## Task instructions
1. For the email about escaping characters in curl, decide whether each statement agrees with it: (a) The writer has been escaping square brackets and double quotes in curl. (b) Wrapping the URL in single quotes works without trouble. (c) The writer intends to use -g so the square braces no longer need escaping. Answer yes or no for each and quote the deciding words.
2. In the email about escaping characters in curl, what does curl complain when the URL is wrapped in single quotes?
3. Pick up the email about escaping characters in curl after its last sentence and write the next few sentences.

Hi Kai,
On May 18, 2009, at 2:40 PM, Kai Griffin wrote:
Hi Brian,
Thanks for your help.
I've been escaping the square brackets and double quotes in curl,
like this \[\" ....\" \] - which seems to work. I'll start using -
g in curl so I don't have to escape the square braces.
Wrapping the url in single quotes results in the single quote being
interpreted as part of the url itself, and curl complains that
"protocol 'http is not supported".

## Data records
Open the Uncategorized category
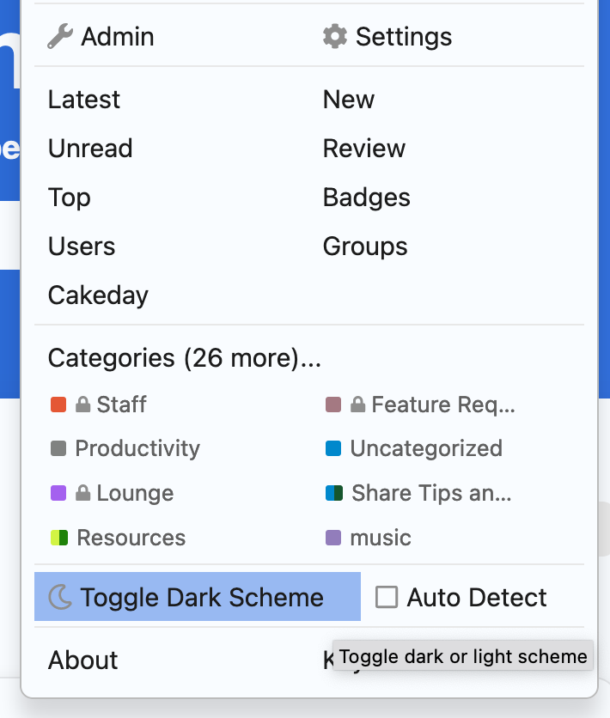 (426, 448)
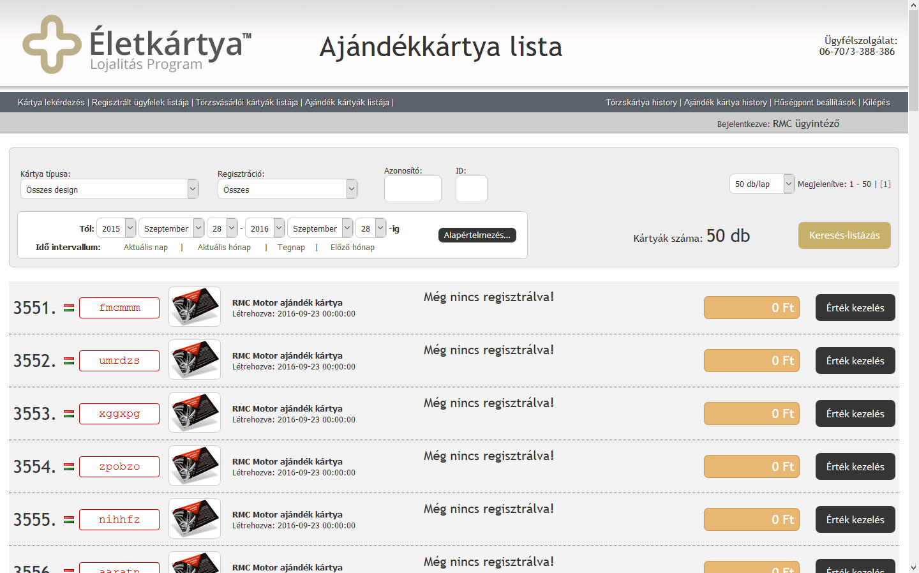Reset dates with Alapértelmezés button
The height and width of the screenshot is (573, 919).
tap(477, 235)
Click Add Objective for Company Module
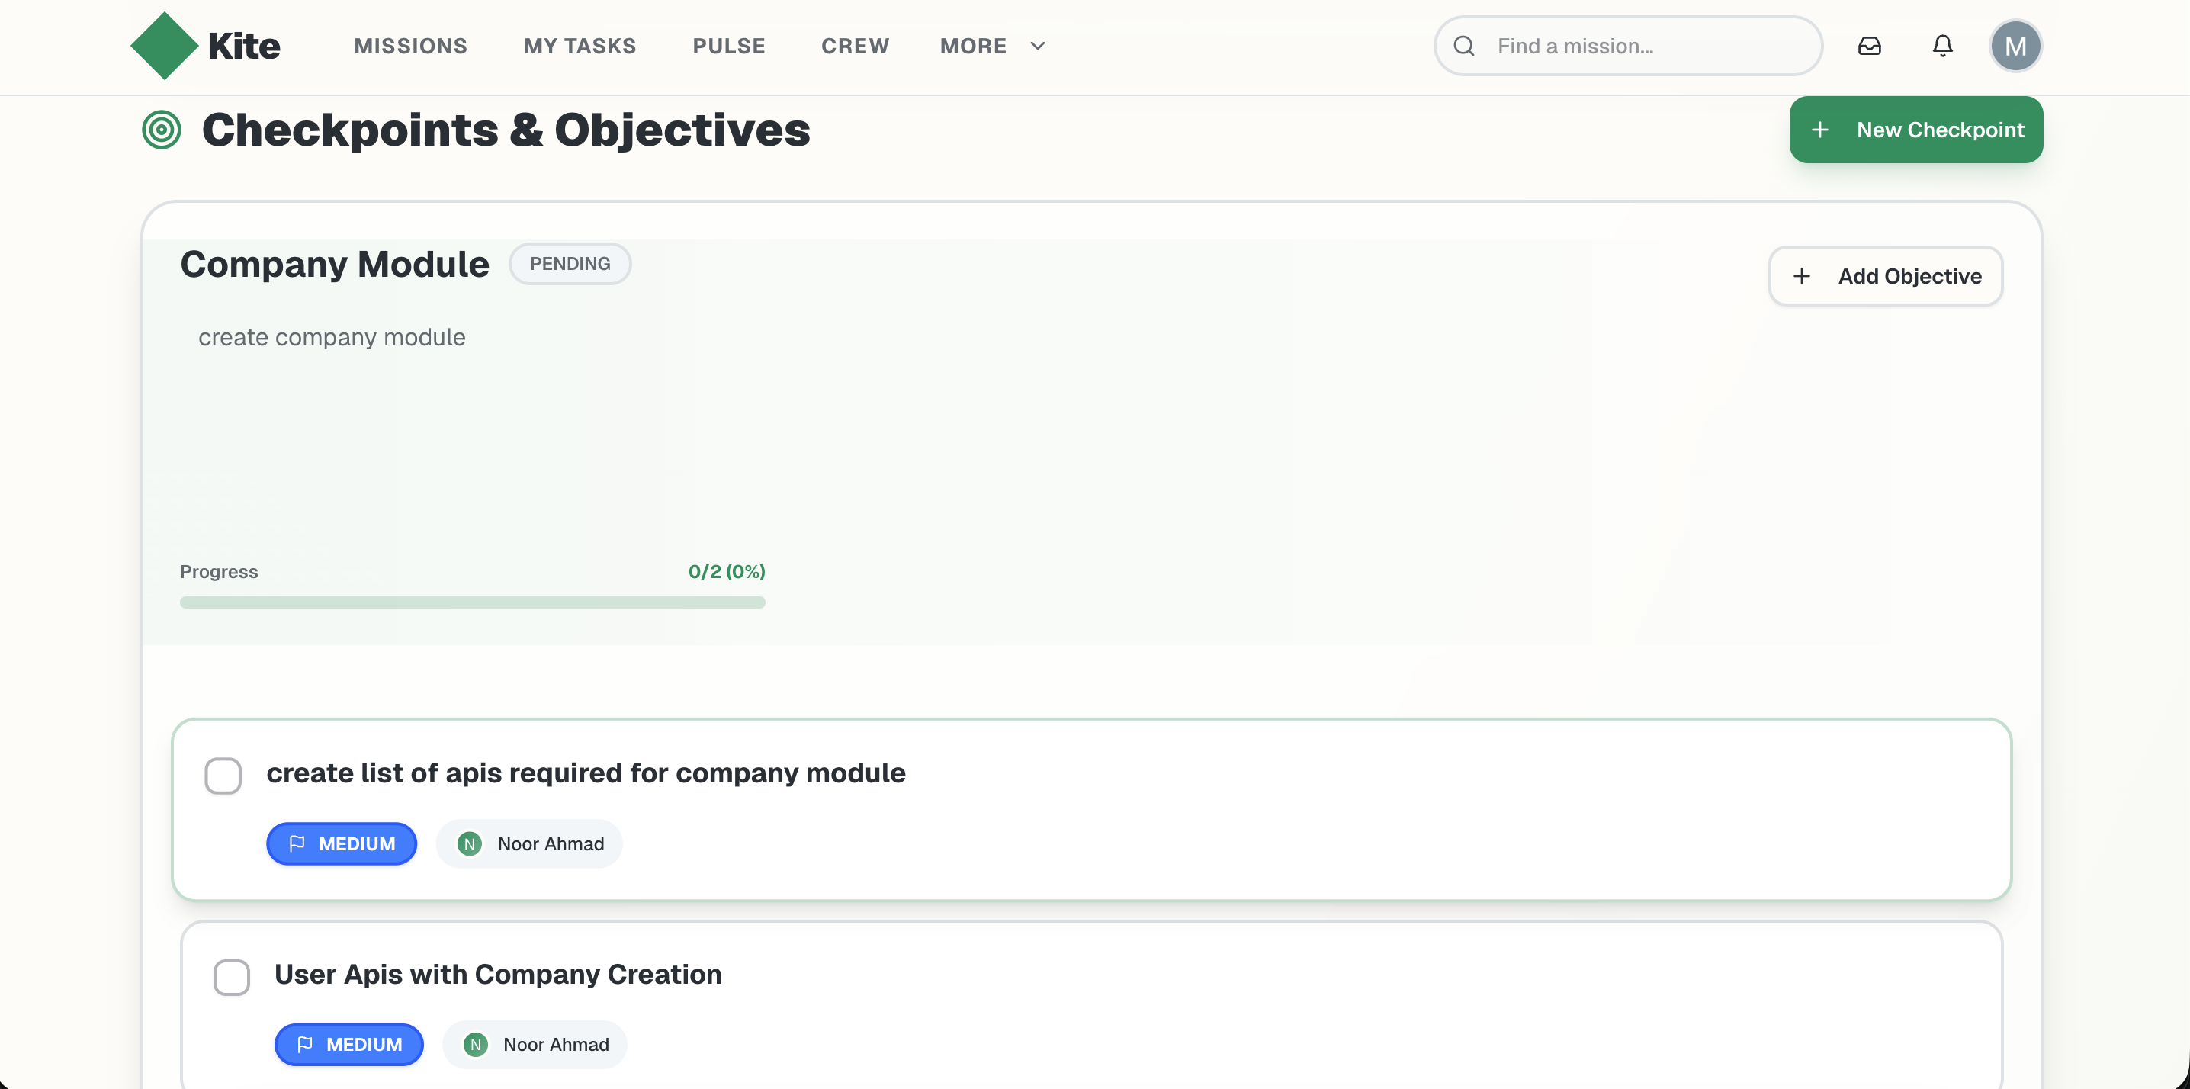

## Answer set
1.
(a) Yes: "I've been escaping the square brackets and double quotes in curl"
(b) No: "Wrapping the url in single quotes results in the single quote being interpreted as part of the url itself"
(c) Yes: "so I don't have to escape the square braces"

2. Curl complains that "protocol 'http is not supported".

3.
As for %22's... I cannot make that work at all. If I encode double
quotes as %22's in curl, couchdb complains about invalid JSON, and
it looks as if all the %'s have been stripped out and the 22's
become part of the request. For example the following request:
curl -g -X GET http: (...url...)?startkey=[%22SYD%22,%22LAX
%22,%222008-01-01T00:00:00Z%22%]&endkey=[%22SYD%22,%22LAX
%22,%222008-01-05T23:59:59Z
%22]&group=true&stale=ok
....results in the following error from couchdb:
{"error":"invalid_json","reason":"[22,22,-01-01T00:00:00Z]"}
You are on windows, right? In the regular windows shell, environment
variable substitution is done with %ENV_VAR_NAME% (roughly equivalent
to $ENV_VAR_NAME in bash). So %22SYD%22 would mean "take the value of
the 22SYD environment variable and concatenate 22". If there is no
such env var, the result would just be "22". This fits with the
invalid JSON couchdb is seeing.
Long story short, I think you need to escape the '%'s from the windows
shell. I don't know how to do this, but I'm sure it is possible.
Rhett
Replacing all the %22's with escaped double quotes (like this:
\" ) works perfectly; I get the rows I was expecting.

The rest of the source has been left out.